We didn't want to get something larger because this is a 'micro-enterprise' and the Bakertop size was too large. The oven actually cooks well, but the fan is like a hurricane. We spoke to the company and they suggested that we use diffusers over the fans, which we did, but it still seems over-the-top and there is no way to vary it. 

An electrician who was visiting seemed to think that the oven was drawing too much power, so that is one thing we could check and we will be calling the company again for advice, but I was wondering if anyone else has had experience with this?

I'm not interested in opinions of what we 'should' have bought, thanks, just assistance or advice as this is what we have to work with for the moment. Thank you.


----------



## Pat Pat (Sep 26, 2017)

Another UNOX model has a stainless steel sheet that you just put up against the back wall to block the fan completely.

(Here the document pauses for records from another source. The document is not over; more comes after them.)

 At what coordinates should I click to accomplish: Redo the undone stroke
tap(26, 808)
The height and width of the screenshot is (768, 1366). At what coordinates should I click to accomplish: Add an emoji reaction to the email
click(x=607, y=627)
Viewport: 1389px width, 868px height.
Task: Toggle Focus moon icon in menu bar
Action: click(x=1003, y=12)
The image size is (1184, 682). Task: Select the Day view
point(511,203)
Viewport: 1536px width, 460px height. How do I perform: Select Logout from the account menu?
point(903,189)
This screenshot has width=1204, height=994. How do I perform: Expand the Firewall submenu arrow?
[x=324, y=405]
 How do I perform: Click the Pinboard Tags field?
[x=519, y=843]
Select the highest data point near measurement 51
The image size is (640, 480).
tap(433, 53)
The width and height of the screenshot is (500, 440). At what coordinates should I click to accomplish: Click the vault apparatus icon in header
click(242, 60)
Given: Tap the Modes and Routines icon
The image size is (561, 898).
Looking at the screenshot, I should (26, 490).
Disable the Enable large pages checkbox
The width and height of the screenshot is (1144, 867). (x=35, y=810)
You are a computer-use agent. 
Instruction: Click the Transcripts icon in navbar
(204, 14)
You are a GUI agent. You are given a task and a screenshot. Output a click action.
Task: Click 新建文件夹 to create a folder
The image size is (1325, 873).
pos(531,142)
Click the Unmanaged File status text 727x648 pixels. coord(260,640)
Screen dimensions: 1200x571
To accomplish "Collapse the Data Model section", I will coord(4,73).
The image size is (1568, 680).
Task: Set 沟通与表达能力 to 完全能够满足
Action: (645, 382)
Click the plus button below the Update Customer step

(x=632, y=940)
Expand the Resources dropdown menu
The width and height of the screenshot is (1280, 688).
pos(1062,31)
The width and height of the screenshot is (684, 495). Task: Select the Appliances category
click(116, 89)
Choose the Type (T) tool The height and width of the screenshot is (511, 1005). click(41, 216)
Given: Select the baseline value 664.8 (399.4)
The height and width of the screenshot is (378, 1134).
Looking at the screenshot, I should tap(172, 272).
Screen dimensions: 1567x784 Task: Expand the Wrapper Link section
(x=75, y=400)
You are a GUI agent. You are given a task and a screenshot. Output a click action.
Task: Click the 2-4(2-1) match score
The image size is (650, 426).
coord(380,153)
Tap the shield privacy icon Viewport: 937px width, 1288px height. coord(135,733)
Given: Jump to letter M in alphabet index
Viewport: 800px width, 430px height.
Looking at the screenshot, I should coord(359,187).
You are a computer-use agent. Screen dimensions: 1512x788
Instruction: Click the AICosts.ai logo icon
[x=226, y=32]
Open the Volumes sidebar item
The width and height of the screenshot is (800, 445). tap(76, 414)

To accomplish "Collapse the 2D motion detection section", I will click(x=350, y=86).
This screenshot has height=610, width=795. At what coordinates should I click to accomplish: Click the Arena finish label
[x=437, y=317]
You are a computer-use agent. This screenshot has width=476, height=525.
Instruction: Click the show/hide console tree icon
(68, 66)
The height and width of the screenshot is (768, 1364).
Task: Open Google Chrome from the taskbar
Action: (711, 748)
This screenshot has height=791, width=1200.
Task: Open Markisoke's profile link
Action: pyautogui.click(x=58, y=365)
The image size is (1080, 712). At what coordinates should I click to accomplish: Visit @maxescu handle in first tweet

I don't know if you can also use that with your model. You should ask UNOX about this.


----------



## bakingbee (Jul 29, 2014)

Really?? We were talking about doing that ourselves, but didn't know if it was a good idea. I will ask them. Thank you!


----------



## chefpeon (Jun 14, 2006)

I had a Blodgett with a hurricane fan. No option for low fan or no fan. Hated it. I stuck a sheet pan at the back of the oven to block the fan because I was so frustrated, but the sheet pan prevented the oven racks from pushing all the way back and the doors wouldn't close. So I took the sheet pan out into the parking lot and ran over it a few times with my truck. True story, man. Sometimes ya gotta take matters into your own hands. I hate convection ovens with a passion anyway, but the ones with the insane fans just make me NUTS.


----------



## bakingbee (Jul 29, 2014)

I know, right?? WTF is with the fan? Seriously, what could you be cooking that could possibly need a fan that strong?? The thing is that I've used fan ovens and not had issues with it, but this this is out of control... I've taken to putting a large frame around things that might blow over, but god help me if I want to cook something light weight... If it the fan wasn't mad, I'd rate it as a good oven as everything cooks well and fast, but it even knocks trays off the racks sometimes :/ 

I have to stick with it at the moment because I've opened a new business and I can't go buying a new oven, so I have to find a work around for the moment until I can afford something else. I'm really wishing we shelled out the extra for a Bakertop that has a variable fan, but it was too expensive for our current needs :/ Urgh.


----------